Perhaps because of the intense violence of his imagery concealed within the aesthetic camouflage of his art, the high estimates (Rs 15-18 lakh for a small 11.5 in x 16 in Untitled paper work pasted on cardboard), or that he is virtually unknown in India, his only outing (of one work) at a Saffronart auction in December 2009 has not been a success. For now, he has few collectors in India (Kiran Nadar purportedly paid a bomb for his 2008 work, Absence of God-VIII, currently on view at the Kiran Nadar Museum of Art in Noida), but Shaw has been shown in some of the most prestigious galleries around the world after he was picked up by prominent art dealer Victoria Miro in London in 2004. He has since had exhibitions in Tate Britain and White Cube in London, and at the Metropolitan Museum of Art, New York, establishing his identity not as a wannabe artist but on a par with the other India-born, London-based artist Anish Kapoor.

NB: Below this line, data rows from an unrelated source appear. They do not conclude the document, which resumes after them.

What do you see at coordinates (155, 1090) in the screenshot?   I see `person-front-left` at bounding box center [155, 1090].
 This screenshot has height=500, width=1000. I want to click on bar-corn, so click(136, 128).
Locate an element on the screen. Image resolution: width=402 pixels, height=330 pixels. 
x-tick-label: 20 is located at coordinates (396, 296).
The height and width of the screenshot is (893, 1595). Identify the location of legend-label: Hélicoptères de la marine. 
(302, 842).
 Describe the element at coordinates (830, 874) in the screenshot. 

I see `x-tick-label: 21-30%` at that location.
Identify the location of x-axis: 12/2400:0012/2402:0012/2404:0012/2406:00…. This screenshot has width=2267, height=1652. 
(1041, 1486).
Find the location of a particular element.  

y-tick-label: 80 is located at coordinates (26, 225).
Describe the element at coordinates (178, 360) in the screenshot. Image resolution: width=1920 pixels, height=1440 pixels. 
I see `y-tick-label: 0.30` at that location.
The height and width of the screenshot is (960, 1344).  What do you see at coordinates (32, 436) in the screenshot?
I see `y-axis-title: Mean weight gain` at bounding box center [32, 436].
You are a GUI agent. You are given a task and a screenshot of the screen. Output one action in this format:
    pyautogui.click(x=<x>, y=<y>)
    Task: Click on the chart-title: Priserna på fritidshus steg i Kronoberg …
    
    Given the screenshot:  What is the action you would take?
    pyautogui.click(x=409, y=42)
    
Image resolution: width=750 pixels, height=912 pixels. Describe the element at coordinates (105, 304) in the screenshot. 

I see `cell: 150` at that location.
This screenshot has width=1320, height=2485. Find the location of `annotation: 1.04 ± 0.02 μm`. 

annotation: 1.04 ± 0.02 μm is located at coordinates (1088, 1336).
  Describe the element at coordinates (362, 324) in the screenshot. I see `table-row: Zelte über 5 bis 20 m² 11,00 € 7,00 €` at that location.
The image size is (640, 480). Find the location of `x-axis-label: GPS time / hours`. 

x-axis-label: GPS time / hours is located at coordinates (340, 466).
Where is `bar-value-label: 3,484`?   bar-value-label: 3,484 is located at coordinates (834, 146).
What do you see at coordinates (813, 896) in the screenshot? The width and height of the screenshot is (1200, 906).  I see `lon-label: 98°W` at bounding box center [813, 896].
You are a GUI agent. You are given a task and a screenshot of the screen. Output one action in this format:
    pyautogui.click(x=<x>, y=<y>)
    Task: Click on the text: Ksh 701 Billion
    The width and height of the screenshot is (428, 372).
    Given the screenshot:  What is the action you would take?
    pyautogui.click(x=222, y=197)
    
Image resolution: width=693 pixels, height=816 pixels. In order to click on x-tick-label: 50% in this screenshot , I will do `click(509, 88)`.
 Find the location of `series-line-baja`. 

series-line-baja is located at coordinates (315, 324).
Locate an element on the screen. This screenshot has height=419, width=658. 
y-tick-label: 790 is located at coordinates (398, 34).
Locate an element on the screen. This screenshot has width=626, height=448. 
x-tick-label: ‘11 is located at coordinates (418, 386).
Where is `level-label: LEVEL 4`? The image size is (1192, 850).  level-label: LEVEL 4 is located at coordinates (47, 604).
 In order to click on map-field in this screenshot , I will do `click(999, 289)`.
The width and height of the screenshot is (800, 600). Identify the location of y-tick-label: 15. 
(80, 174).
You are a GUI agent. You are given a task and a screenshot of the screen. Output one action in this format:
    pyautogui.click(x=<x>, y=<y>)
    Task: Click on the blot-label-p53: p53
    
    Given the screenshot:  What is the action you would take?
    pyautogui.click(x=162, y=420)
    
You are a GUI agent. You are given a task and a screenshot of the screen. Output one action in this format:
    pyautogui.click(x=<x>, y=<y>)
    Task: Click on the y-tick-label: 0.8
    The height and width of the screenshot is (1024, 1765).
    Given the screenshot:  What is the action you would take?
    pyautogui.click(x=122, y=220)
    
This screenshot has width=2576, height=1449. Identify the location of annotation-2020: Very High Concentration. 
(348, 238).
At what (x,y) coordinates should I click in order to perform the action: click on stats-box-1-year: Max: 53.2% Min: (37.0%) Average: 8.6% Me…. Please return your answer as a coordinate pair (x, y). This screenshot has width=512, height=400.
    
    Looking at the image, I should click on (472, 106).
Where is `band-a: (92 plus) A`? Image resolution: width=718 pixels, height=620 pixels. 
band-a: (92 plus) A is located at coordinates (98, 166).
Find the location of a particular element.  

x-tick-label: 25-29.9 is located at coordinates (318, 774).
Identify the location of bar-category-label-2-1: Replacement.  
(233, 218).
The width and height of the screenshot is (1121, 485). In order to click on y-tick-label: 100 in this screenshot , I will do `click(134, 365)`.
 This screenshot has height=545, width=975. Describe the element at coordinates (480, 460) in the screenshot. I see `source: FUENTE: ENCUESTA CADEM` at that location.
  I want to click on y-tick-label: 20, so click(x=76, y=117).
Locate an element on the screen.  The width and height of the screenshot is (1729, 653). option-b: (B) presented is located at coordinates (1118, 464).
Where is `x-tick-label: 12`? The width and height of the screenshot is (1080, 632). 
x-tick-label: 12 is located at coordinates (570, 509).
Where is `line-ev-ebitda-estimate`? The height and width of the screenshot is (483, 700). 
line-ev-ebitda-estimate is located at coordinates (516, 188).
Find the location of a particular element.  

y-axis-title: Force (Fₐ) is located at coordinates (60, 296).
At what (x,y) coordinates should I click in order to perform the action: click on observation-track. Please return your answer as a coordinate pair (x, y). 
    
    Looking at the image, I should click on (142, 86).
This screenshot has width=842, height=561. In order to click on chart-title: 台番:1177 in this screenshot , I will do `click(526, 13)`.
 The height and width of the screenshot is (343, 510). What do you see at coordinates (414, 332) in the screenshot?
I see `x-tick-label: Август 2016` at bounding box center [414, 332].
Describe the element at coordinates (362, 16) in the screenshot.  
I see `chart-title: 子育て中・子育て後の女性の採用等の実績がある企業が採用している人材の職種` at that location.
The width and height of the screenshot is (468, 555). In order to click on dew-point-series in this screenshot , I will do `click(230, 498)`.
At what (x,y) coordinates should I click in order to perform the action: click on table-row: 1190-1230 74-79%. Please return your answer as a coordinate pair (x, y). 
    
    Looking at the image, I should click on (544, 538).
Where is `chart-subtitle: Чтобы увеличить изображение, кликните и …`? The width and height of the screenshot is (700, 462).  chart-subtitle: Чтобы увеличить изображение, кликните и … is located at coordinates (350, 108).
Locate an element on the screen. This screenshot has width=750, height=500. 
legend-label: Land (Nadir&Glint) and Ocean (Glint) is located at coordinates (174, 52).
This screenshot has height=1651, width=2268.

So far, works from his Victoria Miro-promoted show, Garden of Earthly Delights, have commanded the highest prices, one work from that series selling for as much as Rs 19 crore at a Sotheby’s auction in London in October 2007. Other (smaller) works from that same series have subsequently sold for Rs 1.27 crore (February 2008, Sotheby’s) and Rs 4 crore (Christie’s, February 2010), but gallery sales have been quoted at steeper values.

For now, no India shows are planned — the artist has been booked for the next few seasons — but it is time at least more Indian collectors stepped up their pace of Raqib Shaw acquisitions before he becomes truly global, and truly unaffordable.

These views are personal and do not reflect those of the organisation with which the writer is associated.